C’est une question qui appelle plusieurs réponses. D’abord, l’état des connaissances actuelles ne permet de déterminer si la contamination d’un grand nombre de personnes dans notre population pourrait s’accompagner d’une immunisation collective. Quelques études réalisées en Chine et plus récemment en France et en Italie rapportent que l’immunisation ne concerne que 21 % des populations testées et guéries. Ce qui, théoriquement, laisse penser qu’une nouvelle contamination pourrait être possible pour les 79 % restants. Ensuite, le nombre de cas communautaires et les contaminations qui pourraient en résulter pourraient impliquer des personnes soit porteuses de comorbidités soit à une immunité faible en raison de leur âge. Ce qui se traduirait par une mortalité élevée.

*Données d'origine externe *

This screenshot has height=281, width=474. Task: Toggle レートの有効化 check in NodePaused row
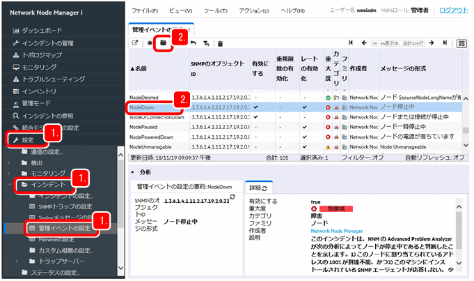click(305, 127)
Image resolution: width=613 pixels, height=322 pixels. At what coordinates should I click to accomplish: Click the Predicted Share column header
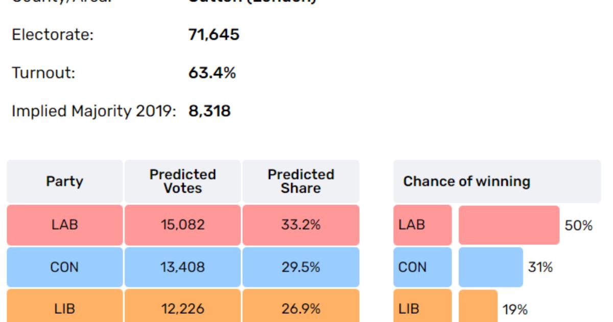[300, 181]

Enfin, à l’instar de ce qui s’est produit dans la région est de France (le patient de Mulhouse), le Sénégal ne serait pas à l’abri d’un virus qui, au gré d’une mutation, entraînerait une contamination sévère de personnes à risque avec, à l’issue, une mortalité plus importante.

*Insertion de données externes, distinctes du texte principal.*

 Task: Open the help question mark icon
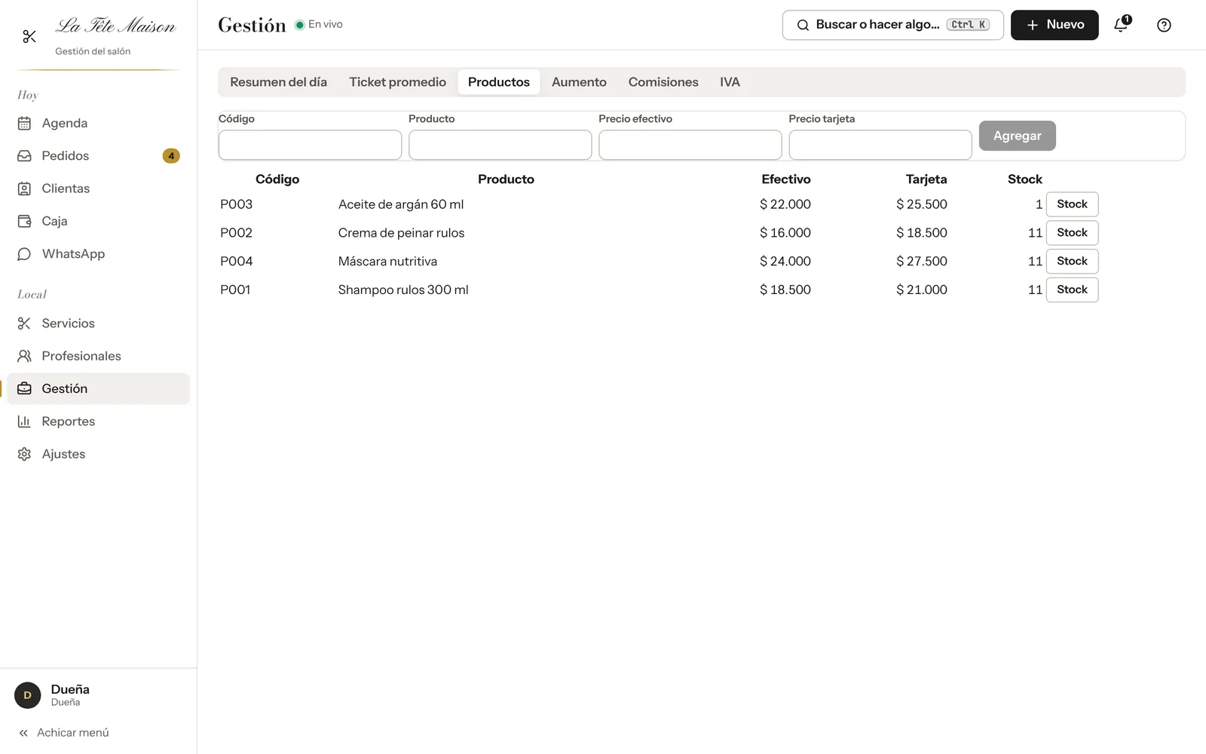click(1164, 25)
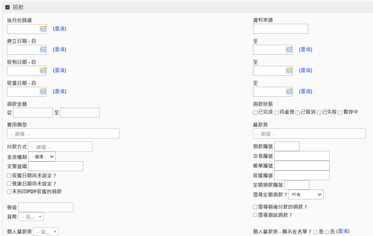The width and height of the screenshot is (373, 236).
Task: Check the 已完成 donation status box
Action: click(x=255, y=113)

Au rythme où vont les choses, quand est-ce que nous pouvons envisager la fin de l’épidémie ?

Si je détenais une boule de cristal, j’aurais pu répondre sans difficulté, mais ce n’est pas le cas. Aucun pays de la planète ne s’est totalement débarrassé de la maladie, pour l’instant. Mais, au risque de vous décevoir, je pense qu’il faudra préparer la population sénégalaise et africaine, de façon générale, à cohabiter avec le virus ; dans le respect d’un certain nombre de gestes barrières et en modifiant totalement notre façon de vivre, de communiquer, d’échanger et de vivre avec notre environnement. Enfin, l’histoire des épidémies révèle que celles-ci apparaissent, augmentent, se développent et décroissent ; parfois spontanément, sans l’intervention de l’humain. Nous ne disposons, pour l’instant, ni de traitement et aucun vaccin n’est attendu avant 18 mois. Si nous sommes dans le schéma d’une épidémie qui s’éteindrait spontanément, il faudrait nous attendre à une nouvelle épidémie dans les 10 ans à venir. Cette récurrence étant la conséquence de notre nouvelle façon de vivre et de la globalisation de nos économies.

Cela m’amène à demander aux autorités sénégalaises, au ministère de la Santé en particulier, d’éviter de rejeter les quelques personnes venant de pays étrangers, surtout limitrophes. Il va falloir que l’Afrique comprenne que la solution au contrôle de l’épidémie sera régionale ou ne sera pas. Si le Sénégal arrive à contrôler son épidémie et que la situation ne s’améliore pas en Guinée-Bissau, en Guinée, au Mali, en Mauritanie, il est clair que notre pays s’exposera à une récidive de son épidémie. Et ce, quelles que soient les fermetures de frontières qui auront été mises en place. La CDEAO et les organismes communautaires régionaux devraient réfléchir à des solutions globales qui, inéluctablement, se révéleraient être les solutions les plus stables et les réponses les mieux adaptées à une riposte efficace et durable.